### TEXT PROVIDED
--------------------

# Chicago Express a Major Step for South Shore



## MrFSS (Feb 5, 2015)

Business travelers and other early risers will be able to enjoy a new convenience next month when the South Shore railroad starts running a weekday express train between South Bend and Chicago.

The service, beginning March 16, will leave South Bend International Airport at 6 a.m. and arrive at Millennium Station in downtown Chicago just 1 hour and 55 minutes later. That’s more than 40 minutes faster than the existing early morning train, and it’s competitive with the time it takes to drive to downtown Chicago and park there.

*FULL STORY*


----------



## fairviewroad (Feb 5, 2015)

It will be interesting to see how this works. One can't help but think of the failed attempts to run an express Pacific Surfliner between San Diego and

Los Angeles, which suffered from a lack of passengers who were no longer able to board at the intermediate stations. Seems bold to have a train

that serves just three stations before entering Chicago. Commuter trains that offer express service usually do so as part of a comprehensive rush

hour service, not as a one-off express train that serves a niche market.

An interesting tidbit from that article is that twice as many people use the South Bend station on weekends as on weekdays. That says to me that

the length from South Bend to Chicago is suited more for day-trippers than regular commuters. Will a single express train change that equation?

Two-hours each way is still a marathon commute to be doing each day.


----------



## NorthShore (Feb 5, 2015)

I find it odd that the train won't stop in Michigan City, at least.


----------



## MikefromCrete (Feb 5, 2015)

As part of the plan to get the train over the road quickly, it will only stop at stations with high level platforms. Both Michigan City stations have low level loadling.


----------



## reppin_the_847 (Feb 6, 2015)

fairviewroad said:


> It will be interesting to see how this works. One can't help but think of the failed attempts to run an express Pacific Surfliner between San Diego and
> 
> Los Angeles, which suffered from a lack of passengers who were no longer able to board at the intermediate stations. Seems bold to have a train
> 
> ...


This may be true, but the East Chicago, IN stop (which I believe this train will make) is immensely popular among folks that live in nearby NW Indiana communities. It also has a gigantic parking lot.


----------



## Seaboard92 (Feb 24, 2015)

Let's not forget a few famous trains have had as little as two intermediate stops. The 20th Century Limited only stopped in Cronton Harmon and Englewood. Other then it's terminals


----------

--------------------

### EXERCISE OBJECTIVE
For the thread on the South Shore express train, decide whether each statement agrees with it: (a) the new express will be more than 40 minutes faster than the existing early morning train; (b) the South Bend station is used by more people on weekdays than on weekends; (c) the service begins March 16. Give yes or no for each, with the deciding words quoted from the thread. Rely only on the text itself.

### SUPPLIED DATA
--------------------

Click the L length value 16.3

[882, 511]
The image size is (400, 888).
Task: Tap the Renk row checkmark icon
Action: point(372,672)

--------------------

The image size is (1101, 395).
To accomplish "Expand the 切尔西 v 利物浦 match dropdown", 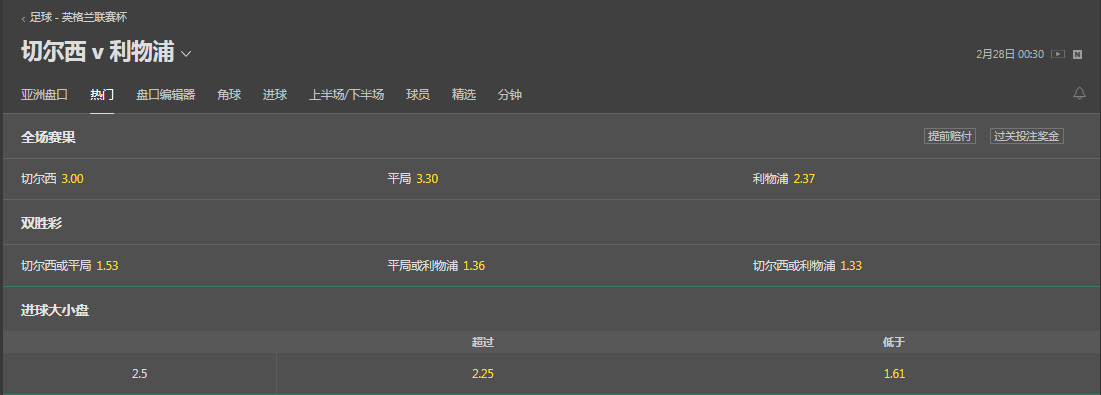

--------------------

### ANSWER FOR THE TASK
(a) Yes: "That’s more than 40 minutes faster than the existing early morning train"
(b) No: "twice as many people use the South Bend station on weekends as on weekdays"
(c) Yes: "The service, beginning March 16"